** Directions for this task **
The records follow. Transcribe only the lines from the line containing "Image resolution: width=863" through the end, both ends included, and leave out the pictures.

═════ Data

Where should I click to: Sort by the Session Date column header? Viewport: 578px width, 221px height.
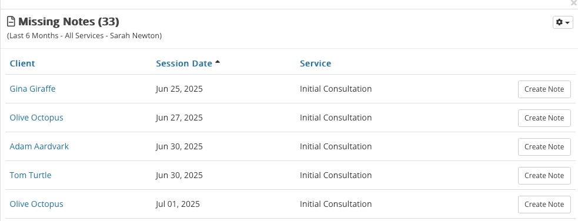click(184, 63)
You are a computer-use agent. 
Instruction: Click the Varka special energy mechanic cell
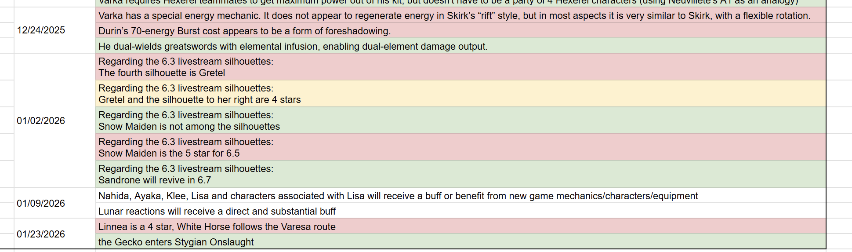460,15
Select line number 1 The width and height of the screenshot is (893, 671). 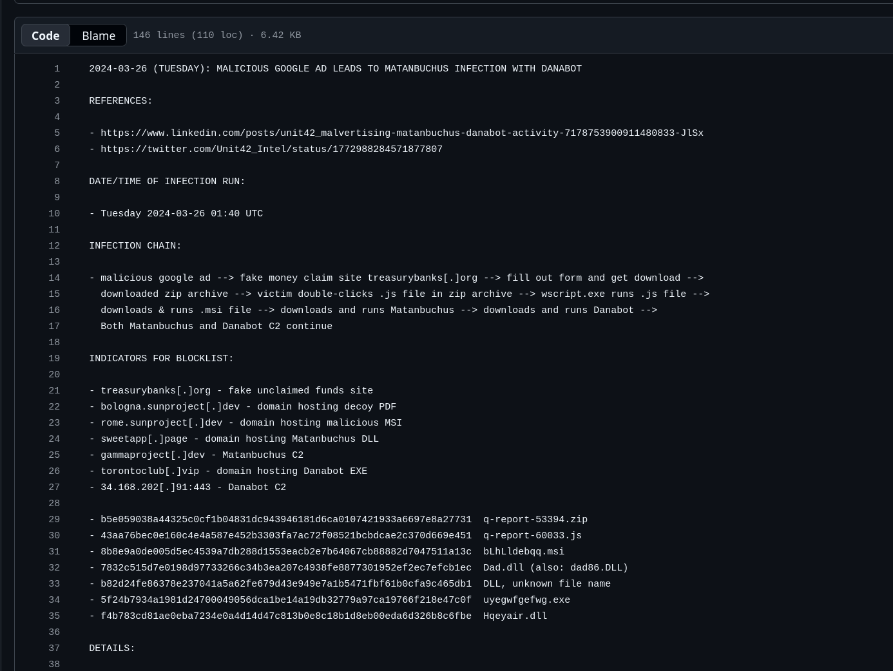click(57, 69)
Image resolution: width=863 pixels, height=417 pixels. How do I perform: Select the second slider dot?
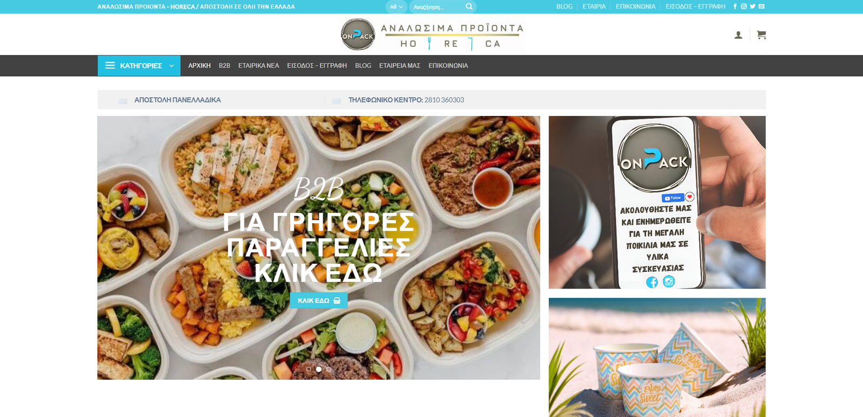point(319,370)
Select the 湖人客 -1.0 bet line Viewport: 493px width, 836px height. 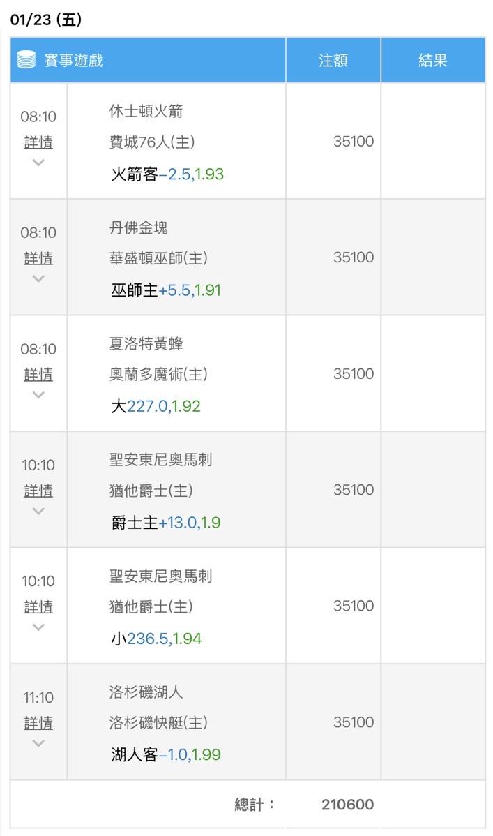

══════════

** Response for this exercise **
Image resolution: width=863 pixels, height=417 pixels. How do I perform: Select the second slider dot?
point(319,370)
Select the 湖人客 -1.0 bet line Viewport: 493px width, 836px height. 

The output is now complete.